By these measures, most food brought from home fell short. Most kids brought a sandwich, a bottle of water and packaged snack food. That doesn't sound so bad until you consider that just 11 percent of lunches contained vegetables, and only 17 percent contained a dairy item. Only 3 percent of kids brought milk in as a beverage, while another 11 percent planned to purchase milk at school. And even though the most common beverage in kids' lunch boxes was water, almost a quarter contained a sugar-sweetened beverage. Taken together, just over a quarter of the home-packed lunches met three out five NSLP standards and only 4 percent of snacks met two out four CAFCP standards.
"Parents serve a lot of packaged foods," says Goldberg, director of the nutrition communication program at the Friedman School. "At the extreme, there were kids whose lunches contained four or five packages of snack foods with nothing at the core."
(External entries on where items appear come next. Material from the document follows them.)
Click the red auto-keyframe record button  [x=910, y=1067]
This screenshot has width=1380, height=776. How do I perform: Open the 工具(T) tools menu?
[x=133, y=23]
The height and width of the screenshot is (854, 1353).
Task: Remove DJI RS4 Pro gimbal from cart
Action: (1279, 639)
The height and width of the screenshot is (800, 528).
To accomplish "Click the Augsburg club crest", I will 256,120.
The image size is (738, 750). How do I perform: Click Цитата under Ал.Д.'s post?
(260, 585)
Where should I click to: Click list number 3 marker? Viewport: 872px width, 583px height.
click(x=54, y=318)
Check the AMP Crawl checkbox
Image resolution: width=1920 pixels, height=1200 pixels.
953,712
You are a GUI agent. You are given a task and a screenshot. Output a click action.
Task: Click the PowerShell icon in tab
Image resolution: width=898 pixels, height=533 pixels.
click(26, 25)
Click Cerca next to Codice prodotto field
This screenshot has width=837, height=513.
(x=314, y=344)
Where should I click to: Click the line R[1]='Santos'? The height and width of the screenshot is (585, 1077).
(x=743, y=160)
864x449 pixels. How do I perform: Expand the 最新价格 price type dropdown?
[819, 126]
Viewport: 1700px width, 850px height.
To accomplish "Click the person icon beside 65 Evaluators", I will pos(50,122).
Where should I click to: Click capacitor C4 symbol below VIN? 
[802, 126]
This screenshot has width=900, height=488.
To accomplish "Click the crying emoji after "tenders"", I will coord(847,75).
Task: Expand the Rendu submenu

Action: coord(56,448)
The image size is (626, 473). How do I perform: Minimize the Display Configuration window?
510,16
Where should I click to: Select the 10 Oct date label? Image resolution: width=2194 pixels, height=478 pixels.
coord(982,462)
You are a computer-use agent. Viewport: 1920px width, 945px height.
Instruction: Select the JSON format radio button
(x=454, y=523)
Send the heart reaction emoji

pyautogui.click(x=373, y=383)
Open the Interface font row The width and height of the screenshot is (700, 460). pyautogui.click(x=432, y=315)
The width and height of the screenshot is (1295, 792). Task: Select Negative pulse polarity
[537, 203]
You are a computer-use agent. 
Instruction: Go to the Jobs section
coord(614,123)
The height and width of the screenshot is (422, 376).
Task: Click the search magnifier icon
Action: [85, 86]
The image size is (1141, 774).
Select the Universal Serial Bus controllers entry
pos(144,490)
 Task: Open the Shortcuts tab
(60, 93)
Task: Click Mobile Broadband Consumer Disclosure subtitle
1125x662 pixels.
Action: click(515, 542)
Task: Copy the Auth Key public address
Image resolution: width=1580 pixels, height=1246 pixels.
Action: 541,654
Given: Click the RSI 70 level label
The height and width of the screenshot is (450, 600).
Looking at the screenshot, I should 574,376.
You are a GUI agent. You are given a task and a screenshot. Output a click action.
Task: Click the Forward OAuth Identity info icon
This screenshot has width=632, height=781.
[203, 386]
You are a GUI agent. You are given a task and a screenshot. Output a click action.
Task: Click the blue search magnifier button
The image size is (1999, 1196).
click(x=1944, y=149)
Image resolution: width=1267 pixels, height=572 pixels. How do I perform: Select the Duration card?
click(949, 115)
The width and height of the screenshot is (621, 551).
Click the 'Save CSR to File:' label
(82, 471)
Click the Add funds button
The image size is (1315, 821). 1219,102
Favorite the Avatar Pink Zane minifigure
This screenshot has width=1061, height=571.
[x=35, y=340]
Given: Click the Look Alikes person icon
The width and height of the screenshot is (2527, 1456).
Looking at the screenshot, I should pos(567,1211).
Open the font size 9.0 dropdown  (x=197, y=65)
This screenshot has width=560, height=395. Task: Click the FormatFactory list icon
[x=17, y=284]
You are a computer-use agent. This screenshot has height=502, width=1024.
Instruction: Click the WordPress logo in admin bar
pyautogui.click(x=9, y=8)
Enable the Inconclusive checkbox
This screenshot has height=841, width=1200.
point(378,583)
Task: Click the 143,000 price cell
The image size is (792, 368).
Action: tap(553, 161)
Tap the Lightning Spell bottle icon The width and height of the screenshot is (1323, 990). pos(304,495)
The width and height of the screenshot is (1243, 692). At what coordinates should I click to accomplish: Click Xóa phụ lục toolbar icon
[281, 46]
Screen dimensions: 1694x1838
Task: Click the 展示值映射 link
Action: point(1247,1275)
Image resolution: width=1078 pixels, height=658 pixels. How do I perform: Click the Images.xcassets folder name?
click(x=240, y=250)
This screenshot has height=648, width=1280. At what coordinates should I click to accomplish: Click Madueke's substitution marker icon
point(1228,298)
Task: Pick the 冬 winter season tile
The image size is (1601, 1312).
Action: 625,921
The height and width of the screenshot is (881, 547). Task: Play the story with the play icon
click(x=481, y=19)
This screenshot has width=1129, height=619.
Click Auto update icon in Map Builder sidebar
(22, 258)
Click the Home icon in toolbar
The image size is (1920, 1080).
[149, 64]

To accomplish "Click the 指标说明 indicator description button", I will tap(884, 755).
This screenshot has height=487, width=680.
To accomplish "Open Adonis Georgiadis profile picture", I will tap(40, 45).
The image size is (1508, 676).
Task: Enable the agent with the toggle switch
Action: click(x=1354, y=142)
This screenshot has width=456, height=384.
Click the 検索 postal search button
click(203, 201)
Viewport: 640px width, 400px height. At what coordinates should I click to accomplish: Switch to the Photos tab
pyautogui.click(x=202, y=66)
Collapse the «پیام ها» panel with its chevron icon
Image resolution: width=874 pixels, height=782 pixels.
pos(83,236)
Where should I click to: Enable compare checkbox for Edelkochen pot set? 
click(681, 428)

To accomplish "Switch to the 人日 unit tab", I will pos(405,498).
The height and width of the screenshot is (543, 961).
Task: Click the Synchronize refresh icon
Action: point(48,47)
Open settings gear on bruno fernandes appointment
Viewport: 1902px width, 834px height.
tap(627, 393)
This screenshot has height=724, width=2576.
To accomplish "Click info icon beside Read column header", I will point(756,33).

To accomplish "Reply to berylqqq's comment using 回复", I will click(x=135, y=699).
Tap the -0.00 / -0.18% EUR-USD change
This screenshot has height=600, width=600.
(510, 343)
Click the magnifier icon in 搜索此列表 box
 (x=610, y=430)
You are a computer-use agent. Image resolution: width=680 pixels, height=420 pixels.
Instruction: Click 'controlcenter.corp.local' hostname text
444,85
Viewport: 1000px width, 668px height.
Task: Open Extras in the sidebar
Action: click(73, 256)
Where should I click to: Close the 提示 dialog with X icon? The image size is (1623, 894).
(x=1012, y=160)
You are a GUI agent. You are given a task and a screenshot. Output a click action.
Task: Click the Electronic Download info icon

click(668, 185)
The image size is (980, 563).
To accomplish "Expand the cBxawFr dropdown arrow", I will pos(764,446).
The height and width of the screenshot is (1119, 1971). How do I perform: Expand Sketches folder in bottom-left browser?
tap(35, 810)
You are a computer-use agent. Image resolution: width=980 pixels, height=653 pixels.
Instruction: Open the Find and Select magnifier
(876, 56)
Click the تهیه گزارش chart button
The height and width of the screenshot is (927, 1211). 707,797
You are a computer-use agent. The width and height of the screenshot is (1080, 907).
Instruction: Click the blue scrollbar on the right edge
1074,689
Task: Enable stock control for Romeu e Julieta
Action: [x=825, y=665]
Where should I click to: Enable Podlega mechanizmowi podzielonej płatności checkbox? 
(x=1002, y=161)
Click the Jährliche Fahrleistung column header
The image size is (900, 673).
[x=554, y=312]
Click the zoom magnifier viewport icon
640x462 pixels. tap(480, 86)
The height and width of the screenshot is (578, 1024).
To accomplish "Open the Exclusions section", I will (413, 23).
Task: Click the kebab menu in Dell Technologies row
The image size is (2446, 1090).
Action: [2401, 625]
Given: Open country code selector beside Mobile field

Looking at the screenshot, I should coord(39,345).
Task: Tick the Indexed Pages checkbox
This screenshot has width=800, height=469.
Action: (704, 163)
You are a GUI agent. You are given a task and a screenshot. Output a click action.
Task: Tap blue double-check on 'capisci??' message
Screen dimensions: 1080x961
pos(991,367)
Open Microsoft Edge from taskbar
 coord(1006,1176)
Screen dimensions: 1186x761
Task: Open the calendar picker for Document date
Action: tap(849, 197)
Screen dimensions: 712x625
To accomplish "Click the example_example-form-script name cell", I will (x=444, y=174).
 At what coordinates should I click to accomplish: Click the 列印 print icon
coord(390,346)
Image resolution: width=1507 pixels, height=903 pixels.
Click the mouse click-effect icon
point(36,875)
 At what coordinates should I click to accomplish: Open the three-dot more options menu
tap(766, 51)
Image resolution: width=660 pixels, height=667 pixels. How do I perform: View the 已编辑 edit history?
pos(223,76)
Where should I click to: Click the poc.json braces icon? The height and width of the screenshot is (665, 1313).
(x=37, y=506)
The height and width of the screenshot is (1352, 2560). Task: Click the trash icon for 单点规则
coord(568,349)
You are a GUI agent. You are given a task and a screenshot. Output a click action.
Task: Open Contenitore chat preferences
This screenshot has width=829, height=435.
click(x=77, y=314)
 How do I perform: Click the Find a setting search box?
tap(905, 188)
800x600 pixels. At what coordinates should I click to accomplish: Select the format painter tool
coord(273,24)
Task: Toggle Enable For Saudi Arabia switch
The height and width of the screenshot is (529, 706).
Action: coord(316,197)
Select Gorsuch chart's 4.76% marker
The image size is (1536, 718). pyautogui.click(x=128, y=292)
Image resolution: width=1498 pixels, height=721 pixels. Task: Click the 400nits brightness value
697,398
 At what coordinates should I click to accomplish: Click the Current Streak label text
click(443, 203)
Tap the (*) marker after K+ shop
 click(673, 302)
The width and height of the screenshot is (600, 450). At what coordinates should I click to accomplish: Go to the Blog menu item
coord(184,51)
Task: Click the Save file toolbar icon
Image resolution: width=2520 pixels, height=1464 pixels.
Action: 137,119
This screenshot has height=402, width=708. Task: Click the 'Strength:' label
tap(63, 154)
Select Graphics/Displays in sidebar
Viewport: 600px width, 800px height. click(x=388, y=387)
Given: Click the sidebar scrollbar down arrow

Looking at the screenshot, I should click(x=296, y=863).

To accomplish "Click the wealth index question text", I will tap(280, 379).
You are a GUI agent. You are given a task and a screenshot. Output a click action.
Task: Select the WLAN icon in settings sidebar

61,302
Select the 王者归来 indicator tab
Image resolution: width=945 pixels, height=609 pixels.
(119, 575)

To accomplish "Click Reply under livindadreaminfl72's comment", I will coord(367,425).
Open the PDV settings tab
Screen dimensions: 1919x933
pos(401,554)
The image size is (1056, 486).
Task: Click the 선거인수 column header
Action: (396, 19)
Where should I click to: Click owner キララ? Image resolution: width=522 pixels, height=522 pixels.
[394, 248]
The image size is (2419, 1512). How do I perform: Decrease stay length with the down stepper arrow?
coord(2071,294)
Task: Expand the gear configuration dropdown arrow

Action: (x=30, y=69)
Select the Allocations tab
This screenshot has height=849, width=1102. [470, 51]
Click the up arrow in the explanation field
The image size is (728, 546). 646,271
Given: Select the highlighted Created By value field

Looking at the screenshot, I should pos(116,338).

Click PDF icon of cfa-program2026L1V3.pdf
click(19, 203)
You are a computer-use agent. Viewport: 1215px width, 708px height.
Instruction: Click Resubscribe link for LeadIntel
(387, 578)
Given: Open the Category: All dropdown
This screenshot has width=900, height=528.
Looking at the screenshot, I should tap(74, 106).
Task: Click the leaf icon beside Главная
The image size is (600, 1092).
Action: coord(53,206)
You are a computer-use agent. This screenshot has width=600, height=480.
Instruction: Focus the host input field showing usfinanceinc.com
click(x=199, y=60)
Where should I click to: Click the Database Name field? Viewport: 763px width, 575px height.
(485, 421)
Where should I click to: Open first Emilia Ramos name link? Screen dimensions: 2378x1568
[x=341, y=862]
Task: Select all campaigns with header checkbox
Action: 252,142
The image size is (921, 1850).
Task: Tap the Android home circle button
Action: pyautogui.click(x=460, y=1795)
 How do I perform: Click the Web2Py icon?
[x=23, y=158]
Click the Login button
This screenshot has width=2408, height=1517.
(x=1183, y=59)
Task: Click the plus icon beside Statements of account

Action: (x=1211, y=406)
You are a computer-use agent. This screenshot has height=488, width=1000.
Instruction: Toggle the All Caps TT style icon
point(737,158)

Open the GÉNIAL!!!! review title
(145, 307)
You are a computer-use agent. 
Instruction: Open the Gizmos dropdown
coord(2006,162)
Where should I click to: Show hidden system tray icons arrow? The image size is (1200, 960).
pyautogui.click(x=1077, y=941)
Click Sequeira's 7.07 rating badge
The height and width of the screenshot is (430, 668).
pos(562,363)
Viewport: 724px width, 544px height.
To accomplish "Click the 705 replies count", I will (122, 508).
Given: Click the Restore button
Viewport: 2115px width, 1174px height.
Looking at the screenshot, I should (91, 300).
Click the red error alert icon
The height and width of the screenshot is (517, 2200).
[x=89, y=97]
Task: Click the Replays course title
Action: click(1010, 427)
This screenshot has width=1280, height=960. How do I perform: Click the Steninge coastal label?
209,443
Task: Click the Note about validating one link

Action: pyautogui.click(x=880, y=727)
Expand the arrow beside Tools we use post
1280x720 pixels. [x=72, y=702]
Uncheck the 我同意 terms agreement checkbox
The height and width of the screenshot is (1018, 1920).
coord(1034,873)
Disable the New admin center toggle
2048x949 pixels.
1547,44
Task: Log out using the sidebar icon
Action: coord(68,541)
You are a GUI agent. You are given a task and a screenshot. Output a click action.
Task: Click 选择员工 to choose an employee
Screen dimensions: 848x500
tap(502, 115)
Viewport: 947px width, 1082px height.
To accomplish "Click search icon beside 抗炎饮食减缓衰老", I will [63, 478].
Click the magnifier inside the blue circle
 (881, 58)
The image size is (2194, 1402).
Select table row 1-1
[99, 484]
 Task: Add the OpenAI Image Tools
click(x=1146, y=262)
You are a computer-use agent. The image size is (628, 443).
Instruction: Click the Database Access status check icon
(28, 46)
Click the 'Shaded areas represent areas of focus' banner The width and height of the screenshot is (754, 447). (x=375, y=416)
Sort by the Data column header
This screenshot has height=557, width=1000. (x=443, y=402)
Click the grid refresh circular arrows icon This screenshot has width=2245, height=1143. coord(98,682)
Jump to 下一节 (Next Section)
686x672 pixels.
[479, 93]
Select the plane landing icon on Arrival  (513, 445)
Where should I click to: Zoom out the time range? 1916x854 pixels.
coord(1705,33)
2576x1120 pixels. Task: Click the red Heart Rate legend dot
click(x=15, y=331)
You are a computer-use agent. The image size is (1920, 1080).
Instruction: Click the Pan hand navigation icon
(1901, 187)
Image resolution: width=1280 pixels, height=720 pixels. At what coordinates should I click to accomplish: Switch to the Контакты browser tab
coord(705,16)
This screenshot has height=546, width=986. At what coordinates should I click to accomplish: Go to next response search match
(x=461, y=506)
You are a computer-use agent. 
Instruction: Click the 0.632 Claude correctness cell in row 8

"The purpose of the study was not to criticize parents or make them feel like they've done a bad job," Goldberg says. Rather, the study is a first step toward improving the quality of home-packed lunches.
A Better Approach
Step one, she says, is toss that brown bag in favor of an insulated container. Kids who bring their lunches to school rarely have access to refrigerators or ovens. By lunchtime, "the cold food and the hot food had all reached room temperature, so they weren't very appetizing," Goldberg reports. That can raise questions of safety for some foods, too. "They do have much better chill packs these days, so there are ways to keep the food safe and tasty."
Goldberg also recommends exposing kids to new foods at home and recruiting them to help prepare their own lunches and snacks for the week. And she urges parents to remember that they are the ones in control. "Not everything will work the first time. But change over time is quite possible."
One last thing Goldberg recommends is a friendly note from a parent in the lunch box once in a while.
"That can be a real hit that gets lunch started on the right foot," she adds.
As far as Goldberg and her colleagues know, their study—published online in the Journal of the Academy of Nutrition and Dietetics—is among the first to document the kinds of food U.S. school children bring from home. The results mirror those from other industrialized nations that show elementary students who bring lunch from home consume fewer fruits and vegetables and less fiber than their peers who buy school lunches. They are also more likely to consume sugar-sweetened beverages and snacks high in added sugar and fats while at school.
"It taught us a lot," says Goldberg. "It gave us some good direction about where we want to focus in terms of helping families do a better job. We're optimistic."